**How to complete this task**
The word "computer" may appear in lines of the data; say how many such lines there are, with nothing beyond the number.

**Material for the task**
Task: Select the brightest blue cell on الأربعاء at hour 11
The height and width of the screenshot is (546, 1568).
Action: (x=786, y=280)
...
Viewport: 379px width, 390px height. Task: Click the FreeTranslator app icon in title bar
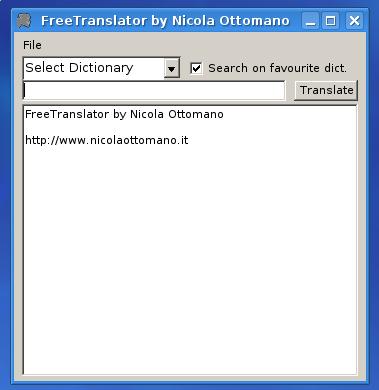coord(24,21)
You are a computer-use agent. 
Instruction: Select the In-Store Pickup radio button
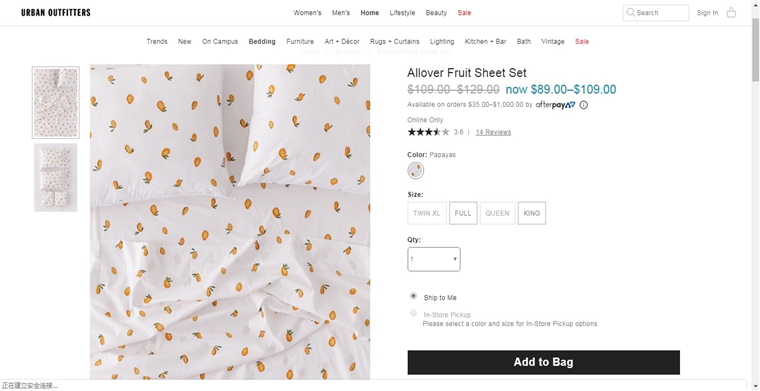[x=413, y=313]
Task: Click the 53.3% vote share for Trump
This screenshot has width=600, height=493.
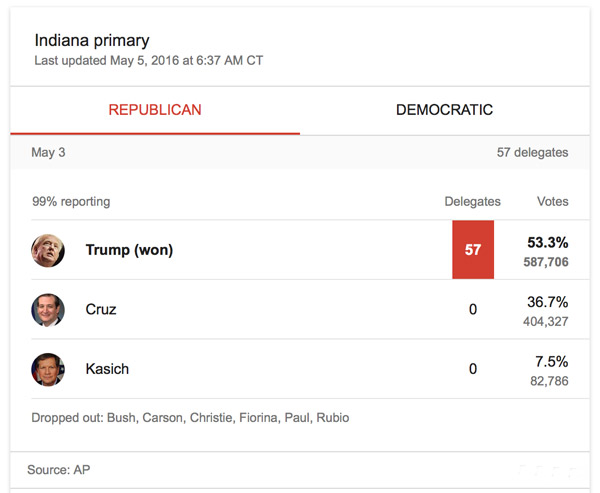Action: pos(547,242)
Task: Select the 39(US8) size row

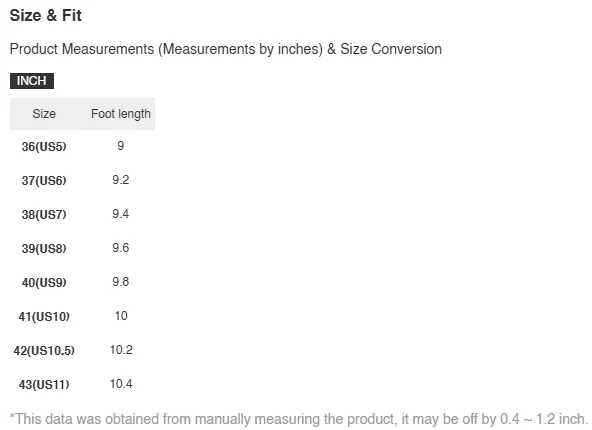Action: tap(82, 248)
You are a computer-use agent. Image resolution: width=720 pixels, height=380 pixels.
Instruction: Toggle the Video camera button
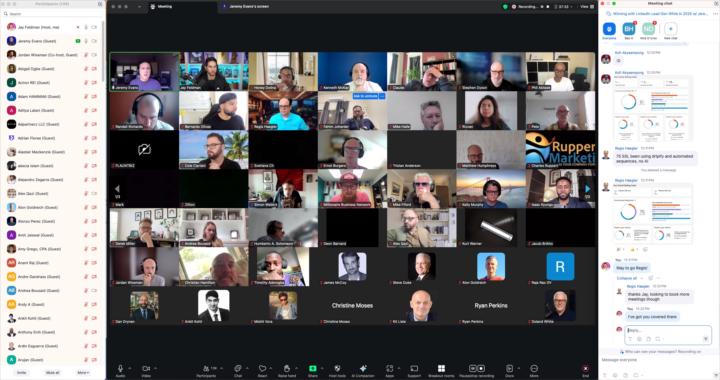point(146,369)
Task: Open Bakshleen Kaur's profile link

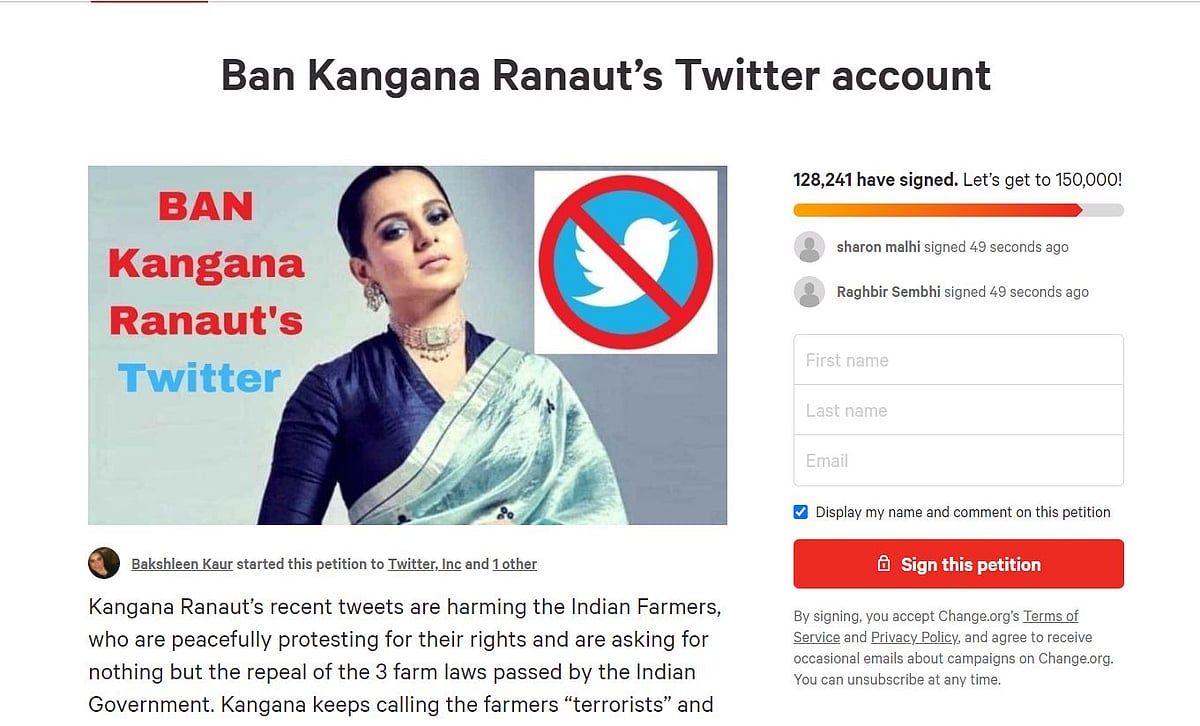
* * *
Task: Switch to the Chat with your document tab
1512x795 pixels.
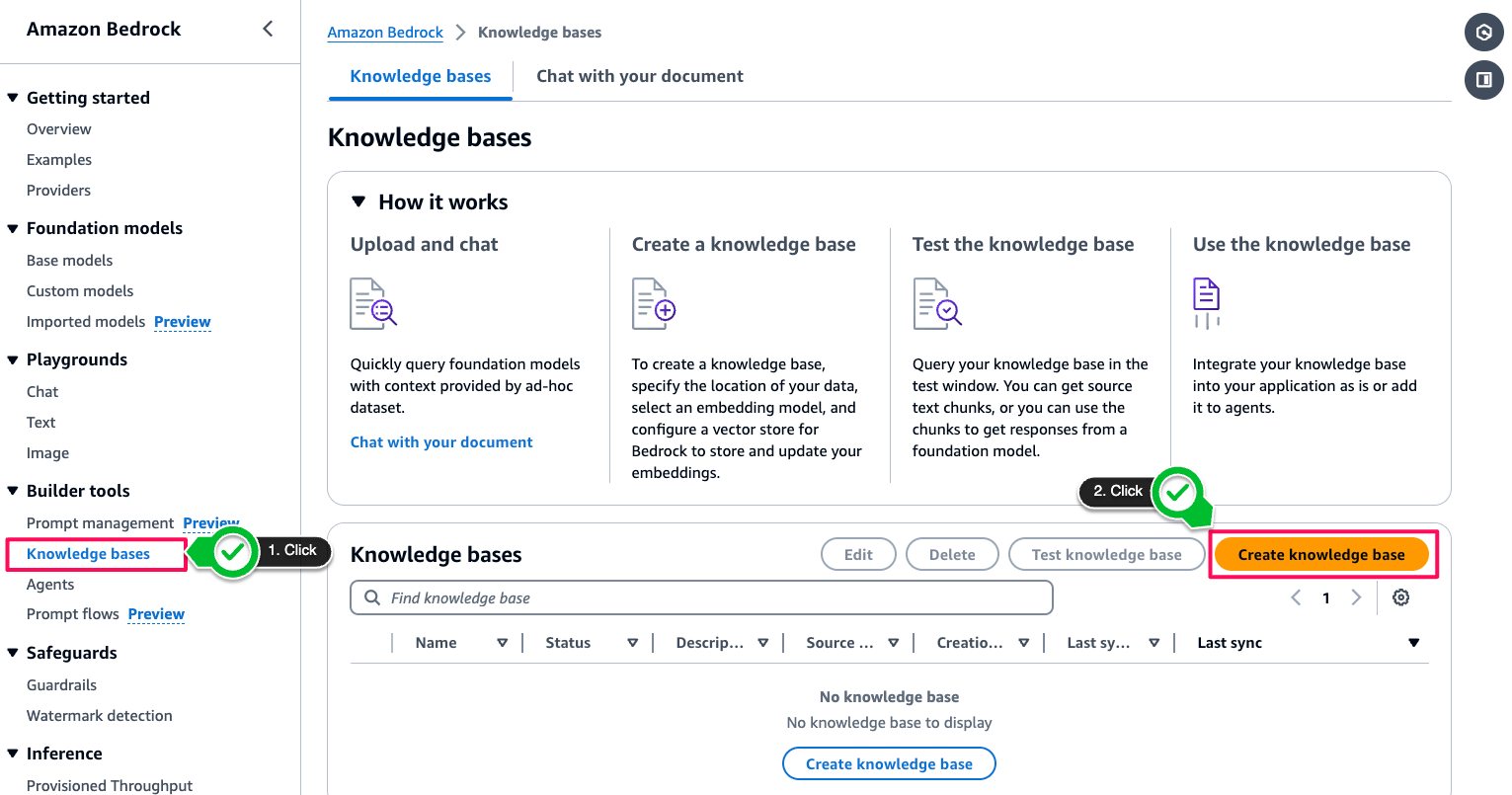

**Task answer**
2